- Task to complete: Lines from the one holding "Instruction: Click pending" through the end of the entries, inclusive, form the whole output; reproduce them exactly and omit pictures.

- Record extracts:
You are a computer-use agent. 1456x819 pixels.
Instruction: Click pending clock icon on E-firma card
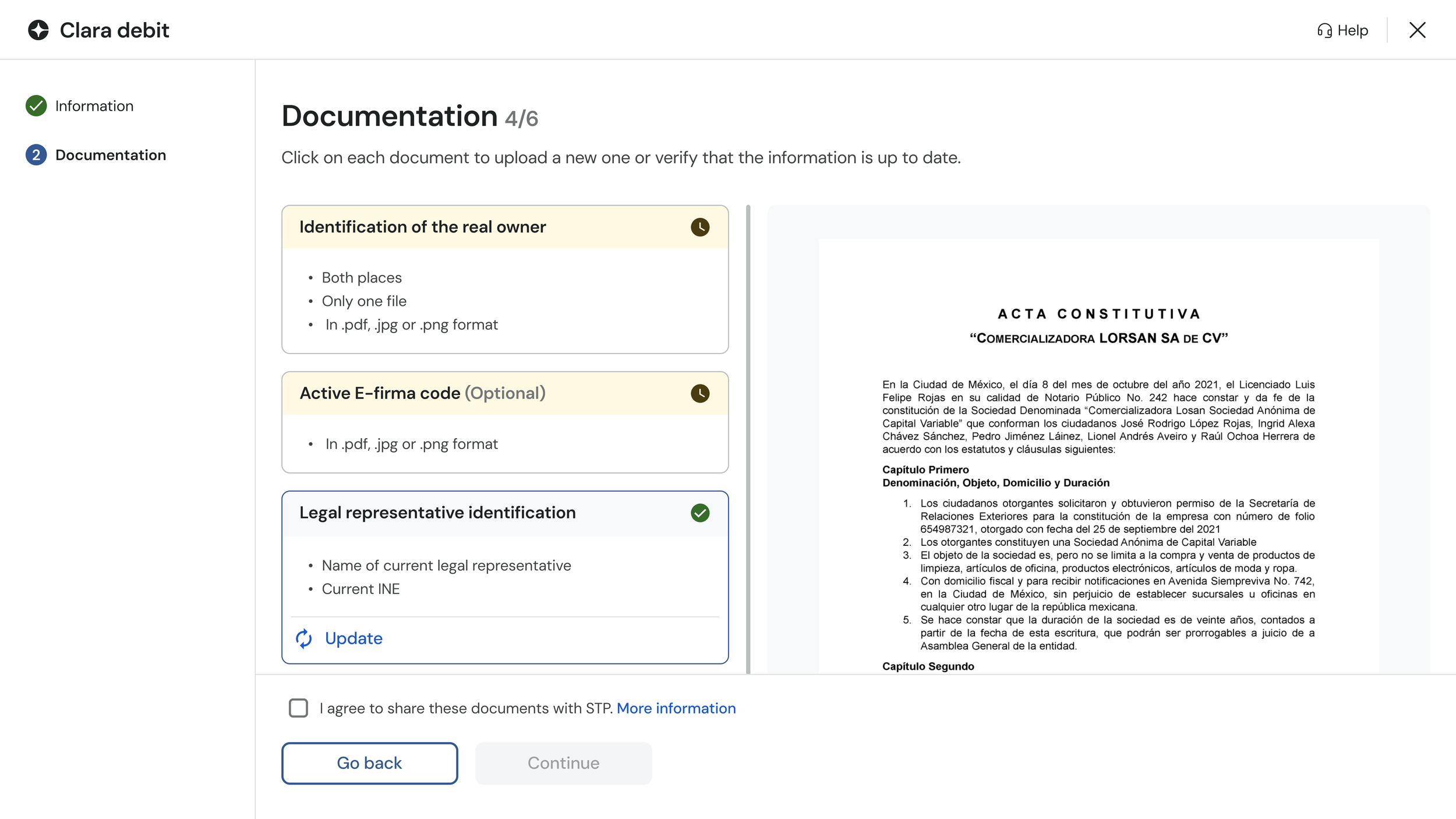click(699, 393)
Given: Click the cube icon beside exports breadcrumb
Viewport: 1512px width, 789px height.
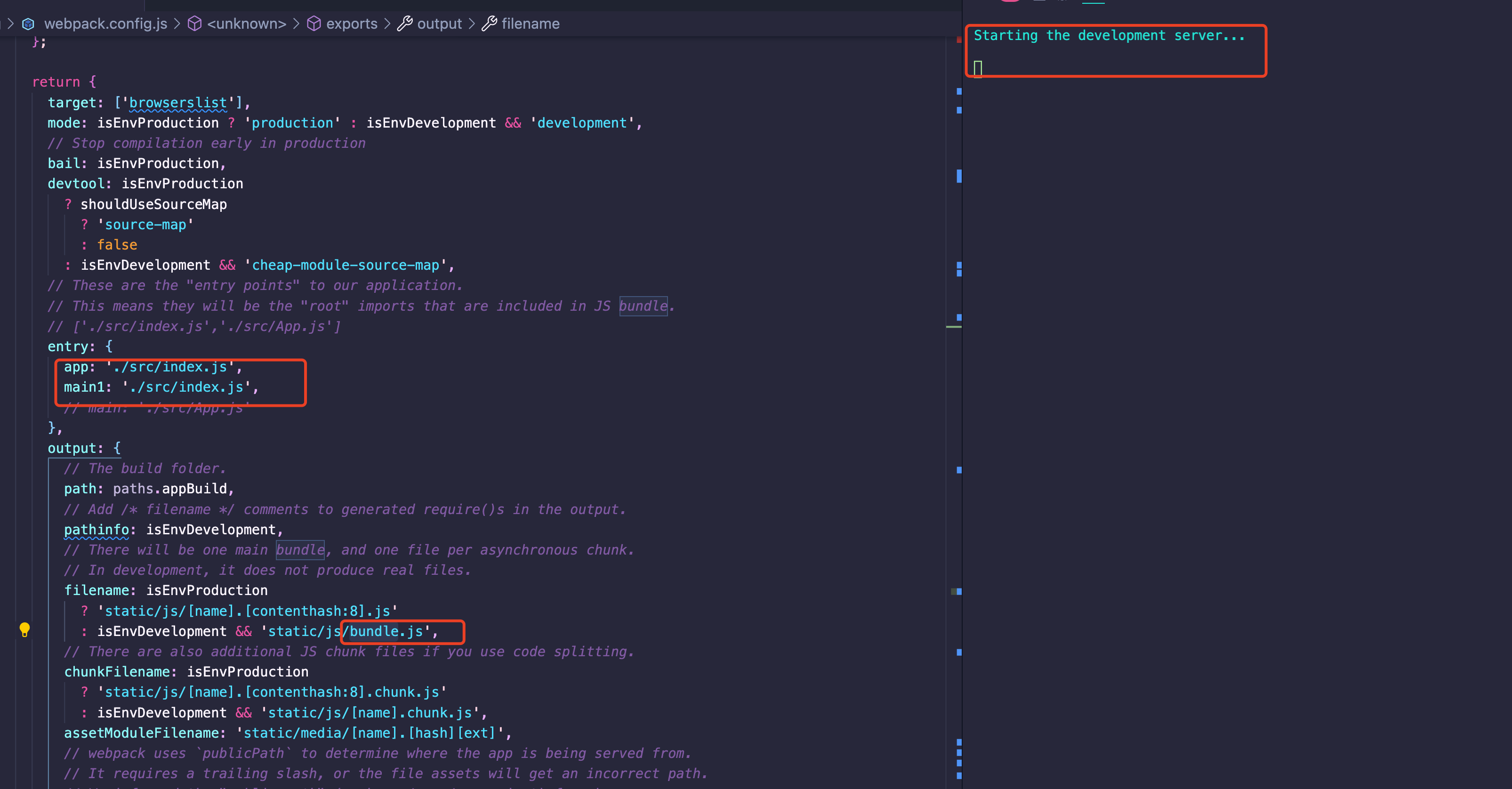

- Task response:
Instruction: Click pending clock icon on E-firma card
click(699, 393)
Given: Click the cube icon beside exports breadcrumb
Viewport: 1512px width, 789px height.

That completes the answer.